Cholesterol, Atherosclerosis and Heart Disease

Our heart is a muscle that generates the force that propels blood throughout our vascular system. The heart requires a constant supply of oxygen, fuel and has its own private blood supply, the coronary arteries, which circulate around the heart.

Atherosclerosis is the technical term for a dangerous condition of heart disease that develops when bad cholesterol combines with inflammatory cells and all sorts of tissue damage as well as other substances in the blood turns into plaques that build up inside the artery wall.

This plaque gets bigger and bigger over time and makes difficult for blood to flow until it gradually blocks off the artery. This plaque also can rupture and causing a clot that may rapidly clog the coronary artery and block the flow of blood, either partially or completely, which deprives the heart of oxygen.

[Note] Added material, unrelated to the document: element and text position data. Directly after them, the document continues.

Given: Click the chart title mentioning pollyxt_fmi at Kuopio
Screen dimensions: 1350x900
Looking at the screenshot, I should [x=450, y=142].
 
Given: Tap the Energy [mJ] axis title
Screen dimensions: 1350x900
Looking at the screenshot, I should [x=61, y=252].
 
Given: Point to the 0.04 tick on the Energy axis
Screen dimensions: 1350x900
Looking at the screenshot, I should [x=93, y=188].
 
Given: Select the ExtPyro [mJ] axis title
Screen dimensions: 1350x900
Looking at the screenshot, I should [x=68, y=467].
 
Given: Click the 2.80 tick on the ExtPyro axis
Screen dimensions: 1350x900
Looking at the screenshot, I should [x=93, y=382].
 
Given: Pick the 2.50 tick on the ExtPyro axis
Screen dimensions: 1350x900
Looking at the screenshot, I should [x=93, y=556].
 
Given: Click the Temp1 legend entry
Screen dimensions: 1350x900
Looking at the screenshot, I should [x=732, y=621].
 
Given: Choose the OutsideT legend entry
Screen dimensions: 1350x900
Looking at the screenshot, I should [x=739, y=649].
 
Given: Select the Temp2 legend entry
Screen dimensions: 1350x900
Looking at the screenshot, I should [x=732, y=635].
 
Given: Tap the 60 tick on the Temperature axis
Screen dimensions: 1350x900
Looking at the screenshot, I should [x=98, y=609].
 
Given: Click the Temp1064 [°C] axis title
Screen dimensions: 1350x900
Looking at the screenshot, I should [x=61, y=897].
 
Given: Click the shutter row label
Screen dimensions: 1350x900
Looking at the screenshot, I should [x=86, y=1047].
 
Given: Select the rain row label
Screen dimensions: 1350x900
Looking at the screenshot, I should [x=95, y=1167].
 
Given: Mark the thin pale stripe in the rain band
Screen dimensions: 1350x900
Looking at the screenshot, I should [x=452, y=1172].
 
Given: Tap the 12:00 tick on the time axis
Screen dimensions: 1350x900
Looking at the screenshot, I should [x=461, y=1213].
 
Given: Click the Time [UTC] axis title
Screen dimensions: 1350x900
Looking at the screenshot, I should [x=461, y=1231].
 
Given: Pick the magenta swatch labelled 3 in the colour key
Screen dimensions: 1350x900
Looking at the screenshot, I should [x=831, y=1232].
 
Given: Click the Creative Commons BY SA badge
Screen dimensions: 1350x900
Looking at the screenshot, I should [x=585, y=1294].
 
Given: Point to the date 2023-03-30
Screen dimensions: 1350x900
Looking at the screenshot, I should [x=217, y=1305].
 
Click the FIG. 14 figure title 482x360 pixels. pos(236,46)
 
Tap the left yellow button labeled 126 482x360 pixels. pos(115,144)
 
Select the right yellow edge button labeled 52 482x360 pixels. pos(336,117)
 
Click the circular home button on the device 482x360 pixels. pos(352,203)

Unless the clot is dissolved or removed very quickly (such as via emergency surgery), a part of the heart muscle will die, never to recover completely. This is what is called a heart attack, and if severe enough, can cause death.

Heart disease is actually the world’s most common cause of death. The most important step in the heart disease process is a sterol (mainly cholesterol) finding its way inside the arterial wall, then being eaten by a cell called a macrophage. Macrophages are cells that also “eat” other molecules, bacteria and even other cells. They are part of the immune system and are found everywhere in the body.

When cholesterol gets past the arterial wall and gets eaten by a macrophage, an inflammatory reaction begins, which further exacerbates the condition and can lead to a vicious cycle.

Heart disease is actually a very complicated process and involves various other factors, including inflammation and oxidative stress. But the most important step is that without cholesterol getting past the arterial wall and being eaten by a macrophage, causing atherosclerosis and heart disease.

That’s why it’s very important to maintain our cholesterol levels.